“If you like whisky, travelling, meeting people, talking to people, then you should get involved in the whisky world.” – Lucie Stroesser
Lucie Stroesser is a sales manager for the Isle of Arran Distillers Ltd.
Originally from France, she fell in love with both whisky and Scottish heritage and landed herself the role at the single malt whisky distillers.
In this Whisky Women interview, she talks about her two years in the industry, what inspires her about being involved in the whisky industry, and which three whiskies she’d want to have with her if she were snowed in somewhere!
How did you first get into the world of whisky?
Being at the right place at the right moment!
To be completely honest with you, I had never thought I would one day do what I do now for a living. A long story short, I was having dinner at a friend’s house and someone mentioned a position available with Isle of Arran Distillers so I jumped at the opportunity. I don’t have the typical background (I have a degree in tourism and leisure management), but speaking three languages and being passionate about Scotland and its heritage definitely helped me to get the job.
What whisky was one you first fell in love with?
The first Arran I tried when I joined the company was the Arran 14 Year Old and I immediately loved it. It is still one of my favourite whiskies. Fruity and sweet with the right amount of spices to give it a nice kick, this is the perfect every-day dram…not that I drink whisky every day!
What do you enjoy most about your current role?
The balance between being at the office and travelling – you never get bored, each week is unique! I really enjoy meeting people around the world, whether it is whisky aficionados or colleagues from the industry. It is still a relatively small industry and everybody knows each other. I really have met a lot of great people within the last two years.
I look after extremely different markets from the European ones to Asian markets and ‘Oceania’ as well. It is extremely interesting and challenging to learn how to deal with the different cultures and the different ways of doing business or holding masterclasses. Each market is unique.
As a sales manager, what is your viewpoint on the growing demand for whiskies globally – do you see this as a positive generally, or do you think there could be supply issues in future?
I think it is very positive. The most obvious reason is it means that we will be in business for quite some time! But, as well, it shows that more and more people nowadays prefer to drink less but to drink better. It is very encouraging to see that people really get passionate about what they drink and are demanding for quality products.
Supply may be an issue in the future but at the same time, more and more new distilleries are being built. There will probably be a shortage of old stock at some point, but if people want single malt Scotch whisky, single malt Scotch whisky they will have!
What is the thing you are most proud of in your career?
That’s a difficult question! But, probably my first masterclass ever: I was terrified, but it went actually very well and I was really proud of myself afterwards!
Do you think more women could or should be involved in the whisky world?
To be honest I think there are already quite a good number of women involved in the whisky world. For instance, I just came back from Whisky Live Belgium, and half of the brand ambassadors of the brands distributed by my importers were women. And at Arran’s head office, there are more women than men!
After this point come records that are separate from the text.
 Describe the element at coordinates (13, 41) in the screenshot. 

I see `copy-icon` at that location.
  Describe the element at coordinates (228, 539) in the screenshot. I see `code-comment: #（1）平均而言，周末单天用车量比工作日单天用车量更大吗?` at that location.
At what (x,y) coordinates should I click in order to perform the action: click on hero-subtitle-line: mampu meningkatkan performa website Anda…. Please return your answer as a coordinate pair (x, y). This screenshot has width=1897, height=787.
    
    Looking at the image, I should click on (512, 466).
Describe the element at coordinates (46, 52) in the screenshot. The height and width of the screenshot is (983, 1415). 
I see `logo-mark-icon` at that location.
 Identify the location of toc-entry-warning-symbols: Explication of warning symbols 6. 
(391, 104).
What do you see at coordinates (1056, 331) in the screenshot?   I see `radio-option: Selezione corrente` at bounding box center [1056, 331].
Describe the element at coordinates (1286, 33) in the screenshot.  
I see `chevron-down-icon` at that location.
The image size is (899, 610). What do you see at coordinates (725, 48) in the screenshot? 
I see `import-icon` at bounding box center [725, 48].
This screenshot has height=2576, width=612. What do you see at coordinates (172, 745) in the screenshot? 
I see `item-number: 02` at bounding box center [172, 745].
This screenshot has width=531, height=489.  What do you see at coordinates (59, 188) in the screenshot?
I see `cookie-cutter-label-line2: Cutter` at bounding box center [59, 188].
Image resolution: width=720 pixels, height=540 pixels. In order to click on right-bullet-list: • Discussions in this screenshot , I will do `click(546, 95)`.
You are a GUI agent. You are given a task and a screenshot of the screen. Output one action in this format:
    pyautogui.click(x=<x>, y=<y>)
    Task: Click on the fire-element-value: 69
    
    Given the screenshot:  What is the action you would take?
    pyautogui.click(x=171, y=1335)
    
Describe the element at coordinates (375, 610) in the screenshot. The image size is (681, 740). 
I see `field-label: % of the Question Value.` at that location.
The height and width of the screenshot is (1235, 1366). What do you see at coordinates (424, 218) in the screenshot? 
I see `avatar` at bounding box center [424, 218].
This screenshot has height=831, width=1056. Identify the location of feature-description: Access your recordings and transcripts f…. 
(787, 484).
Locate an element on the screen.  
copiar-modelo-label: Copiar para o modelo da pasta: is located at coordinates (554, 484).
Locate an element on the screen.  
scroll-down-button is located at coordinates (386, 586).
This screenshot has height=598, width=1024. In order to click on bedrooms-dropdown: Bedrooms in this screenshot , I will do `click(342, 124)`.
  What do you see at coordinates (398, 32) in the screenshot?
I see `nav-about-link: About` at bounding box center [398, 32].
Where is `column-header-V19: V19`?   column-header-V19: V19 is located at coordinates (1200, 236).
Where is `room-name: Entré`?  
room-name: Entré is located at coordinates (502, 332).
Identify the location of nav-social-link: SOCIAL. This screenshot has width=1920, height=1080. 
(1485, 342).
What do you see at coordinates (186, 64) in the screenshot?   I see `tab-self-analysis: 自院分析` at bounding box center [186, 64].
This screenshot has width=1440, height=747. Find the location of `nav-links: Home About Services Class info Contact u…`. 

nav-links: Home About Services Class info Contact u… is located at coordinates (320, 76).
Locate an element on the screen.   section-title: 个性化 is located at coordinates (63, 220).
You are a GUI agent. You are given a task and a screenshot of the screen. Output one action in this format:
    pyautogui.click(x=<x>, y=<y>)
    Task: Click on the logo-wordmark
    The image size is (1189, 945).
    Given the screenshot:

Why would you recommend someone get involved in the whisky world?
If you like whisky, travelling, meeting people, talking to people, then you should get involved in the whisky world. It has its ups and downs like every job, but overall it is a great industry to work for.
How has the industry changed since you’ve been involved?
Well, I am pretty new to the whisky industry so it hasn’t changed that much for me in two years. But I believe that you did not have that many young people or women into whisky 10 years ago. Everytime I host a tasting or go to a whisky show, I am really impressed by the number of young men and women being really into single malt whisky.
Imagine you’re snowed in at a cabin somewhere: what three whiskies would you want to have with you?
Arran 14 of course, probably a Glendronach, and the Taketsuru 21 year-old.
What is one of your favourite memories involving whisky drinking?
That’s not an easy question either – I have so many memories already! Maybe simply being back home in France and enjoying a dram or two with my family at Christmas.